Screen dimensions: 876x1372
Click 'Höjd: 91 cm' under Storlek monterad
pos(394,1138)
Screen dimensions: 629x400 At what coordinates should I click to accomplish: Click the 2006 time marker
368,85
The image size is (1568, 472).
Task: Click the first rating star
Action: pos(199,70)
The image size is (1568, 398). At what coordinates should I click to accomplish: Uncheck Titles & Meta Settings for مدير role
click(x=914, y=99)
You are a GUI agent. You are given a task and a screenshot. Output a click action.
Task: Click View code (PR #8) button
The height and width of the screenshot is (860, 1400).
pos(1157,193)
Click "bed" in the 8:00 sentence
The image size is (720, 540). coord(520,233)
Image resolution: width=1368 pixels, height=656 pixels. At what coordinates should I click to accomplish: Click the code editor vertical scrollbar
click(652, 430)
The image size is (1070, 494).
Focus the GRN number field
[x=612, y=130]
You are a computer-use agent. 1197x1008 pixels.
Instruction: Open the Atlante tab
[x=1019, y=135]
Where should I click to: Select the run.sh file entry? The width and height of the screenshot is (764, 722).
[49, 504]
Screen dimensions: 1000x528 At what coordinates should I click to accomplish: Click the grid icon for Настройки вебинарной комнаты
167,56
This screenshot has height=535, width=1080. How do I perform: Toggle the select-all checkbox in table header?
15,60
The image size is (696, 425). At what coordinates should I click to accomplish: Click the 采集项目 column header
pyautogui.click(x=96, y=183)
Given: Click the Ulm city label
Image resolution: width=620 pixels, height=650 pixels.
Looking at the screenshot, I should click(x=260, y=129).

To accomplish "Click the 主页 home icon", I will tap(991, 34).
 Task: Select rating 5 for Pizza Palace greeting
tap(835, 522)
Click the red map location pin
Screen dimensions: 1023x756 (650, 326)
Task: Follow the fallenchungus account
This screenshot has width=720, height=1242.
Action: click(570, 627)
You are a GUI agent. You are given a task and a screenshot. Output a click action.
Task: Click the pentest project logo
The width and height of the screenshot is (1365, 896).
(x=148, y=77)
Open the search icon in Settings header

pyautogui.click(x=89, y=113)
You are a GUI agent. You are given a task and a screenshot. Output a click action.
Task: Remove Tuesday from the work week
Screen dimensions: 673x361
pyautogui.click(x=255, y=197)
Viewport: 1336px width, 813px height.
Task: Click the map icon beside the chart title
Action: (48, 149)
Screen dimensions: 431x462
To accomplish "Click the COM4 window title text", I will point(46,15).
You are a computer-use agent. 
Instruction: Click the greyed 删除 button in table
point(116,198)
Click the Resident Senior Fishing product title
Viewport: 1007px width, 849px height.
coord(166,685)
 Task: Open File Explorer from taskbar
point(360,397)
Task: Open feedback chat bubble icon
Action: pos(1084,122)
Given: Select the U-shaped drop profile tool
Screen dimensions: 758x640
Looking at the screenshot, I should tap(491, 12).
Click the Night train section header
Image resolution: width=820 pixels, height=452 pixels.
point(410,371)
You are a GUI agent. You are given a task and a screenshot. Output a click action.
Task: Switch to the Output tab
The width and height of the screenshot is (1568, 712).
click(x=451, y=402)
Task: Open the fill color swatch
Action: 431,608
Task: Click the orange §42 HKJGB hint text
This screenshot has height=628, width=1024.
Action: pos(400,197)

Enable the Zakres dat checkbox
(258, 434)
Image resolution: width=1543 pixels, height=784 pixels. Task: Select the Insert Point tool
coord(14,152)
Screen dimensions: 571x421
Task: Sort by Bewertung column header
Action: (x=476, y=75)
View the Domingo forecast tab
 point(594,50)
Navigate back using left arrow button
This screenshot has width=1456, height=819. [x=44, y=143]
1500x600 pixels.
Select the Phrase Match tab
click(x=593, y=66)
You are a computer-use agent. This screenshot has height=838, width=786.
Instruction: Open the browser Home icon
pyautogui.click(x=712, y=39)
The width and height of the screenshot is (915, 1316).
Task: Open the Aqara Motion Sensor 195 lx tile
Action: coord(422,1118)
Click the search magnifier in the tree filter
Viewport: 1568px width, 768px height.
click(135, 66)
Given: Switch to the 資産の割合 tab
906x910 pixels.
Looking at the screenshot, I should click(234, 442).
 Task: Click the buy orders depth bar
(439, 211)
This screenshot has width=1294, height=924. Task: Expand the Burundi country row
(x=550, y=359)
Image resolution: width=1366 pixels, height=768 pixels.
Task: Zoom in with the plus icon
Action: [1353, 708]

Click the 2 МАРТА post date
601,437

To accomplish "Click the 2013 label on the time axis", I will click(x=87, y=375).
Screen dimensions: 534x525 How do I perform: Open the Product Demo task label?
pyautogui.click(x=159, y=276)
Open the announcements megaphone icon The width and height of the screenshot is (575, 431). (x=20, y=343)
------------------------------------------------
◆ 과제 설명 ◆
위의 기록 전체에서 "GUI agent"를 "interface agent"(으)로 대체하여 다시 쓰고, 나머지 부분은 그대로 두십시오.

◆ 전체 답안 ◆
Screen dimensions: 876x1372
Click 'Höjd: 91 cm' under Storlek monterad
pos(394,1138)
Screen dimensions: 629x400 At what coordinates should I click to accomplish: Click the 2006 time marker
368,85
The image size is (1568, 472).
Task: Click the first rating star
Action: pos(199,70)
The image size is (1568, 398). At what coordinates should I click to accomplish: Uncheck Titles & Meta Settings for مدير role
click(x=914, y=99)
You are a interface agent. You are given a task and a screenshot. Output a click action.
Task: Click View code (PR #8) button
The height and width of the screenshot is (860, 1400).
pos(1157,193)
Click "bed" in the 8:00 sentence
The image size is (720, 540). coord(520,233)
Image resolution: width=1368 pixels, height=656 pixels. At what coordinates should I click to accomplish: Click the code editor vertical scrollbar
click(652, 430)
The image size is (1070, 494).
Focus the GRN number field
[x=612, y=130]
You are a computer-use agent. 1197x1008 pixels.
Instruction: Open the Atlante tab
[x=1019, y=135]
Where should I click to: Select the run.sh file entry? The width and height of the screenshot is (764, 722).
[49, 504]
Screen dimensions: 1000x528 At what coordinates should I click to accomplish: Click the grid icon for Настройки вебинарной комнаты
167,56
This screenshot has height=535, width=1080. How do I perform: Toggle the select-all checkbox in table header?
15,60
The image size is (696, 425). At what coordinates should I click to accomplish: Click the 采集项目 column header
pyautogui.click(x=96, y=183)
Given: Click the Ulm city label
Image resolution: width=620 pixels, height=650 pixels.
Looking at the screenshot, I should click(x=260, y=129).

To accomplish "Click the 主页 home icon", I will tap(991, 34).
 Task: Select rating 5 for Pizza Palace greeting
tap(835, 522)
Click the red map location pin
Screen dimensions: 1023x756 (650, 326)
Task: Follow the fallenchungus account
This screenshot has width=720, height=1242.
Action: click(570, 627)
You are a interface agent. You are given a task and a screenshot. Output a click action.
Task: Click the pentest project logo
The width and height of the screenshot is (1365, 896).
(x=148, y=77)
Open the search icon in Settings header

pyautogui.click(x=89, y=113)
You are a interface agent. You are given a task and a screenshot. Output a click action.
Task: Remove Tuesday from the work week
Screen dimensions: 673x361
pyautogui.click(x=255, y=197)
Viewport: 1336px width, 813px height.
Task: Click the map icon beside the chart title
Action: (48, 149)
Screen dimensions: 431x462
To accomplish "Click the COM4 window title text", I will point(46,15).
You are a computer-use agent. 
Instruction: Click the greyed 删除 button in table
point(116,198)
Click the Resident Senior Fishing product title
Viewport: 1007px width, 849px height.
coord(166,685)
 Task: Open File Explorer from taskbar
point(360,397)
Task: Open feedback chat bubble icon
Action: pos(1084,122)
Given: Select the U-shaped drop profile tool
Screen dimensions: 758x640
Looking at the screenshot, I should tap(491, 12).
Click the Night train section header
Image resolution: width=820 pixels, height=452 pixels.
point(410,371)
You are a interface agent. You are given a task and a screenshot. Output a click action.
Task: Switch to the Output tab
The width and height of the screenshot is (1568, 712).
click(x=451, y=402)
Task: Open the fill color swatch
Action: 431,608
Task: Click the orange §42 HKJGB hint text
This screenshot has height=628, width=1024.
Action: pos(400,197)

Enable the Zakres dat checkbox
(258, 434)
Image resolution: width=1543 pixels, height=784 pixels. Task: Select the Insert Point tool
coord(14,152)
Screen dimensions: 571x421
Task: Sort by Bewertung column header
Action: (x=476, y=75)
View the Domingo forecast tab
 point(594,50)
Navigate back using left arrow button
This screenshot has width=1456, height=819. [x=44, y=143]
1500x600 pixels.
Select the Phrase Match tab
click(x=593, y=66)
You are a computer-use agent. This screenshot has height=838, width=786.
Instruction: Open the browser Home icon
pyautogui.click(x=712, y=39)
The width and height of the screenshot is (915, 1316).
Task: Open the Aqara Motion Sensor 195 lx tile
Action: coord(422,1118)
Click the search magnifier in the tree filter
Viewport: 1568px width, 768px height.
click(135, 66)
Given: Switch to the 資産の割合 tab
906x910 pixels.
Looking at the screenshot, I should click(234, 442).
 Task: Click the buy orders depth bar
(439, 211)
This screenshot has width=1294, height=924. Task: Expand the Burundi country row
(x=550, y=359)
Image resolution: width=1366 pixels, height=768 pixels.
Task: Zoom in with the plus icon
Action: [1353, 708]

Click the 2 МАРТА post date
601,437

To accomplish "Click the 2013 label on the time axis", I will click(x=87, y=375).
Screen dimensions: 534x525 How do I perform: Open the Product Demo task label?
pyautogui.click(x=159, y=276)
Open the announcements megaphone icon The width and height of the screenshot is (575, 431). (x=20, y=343)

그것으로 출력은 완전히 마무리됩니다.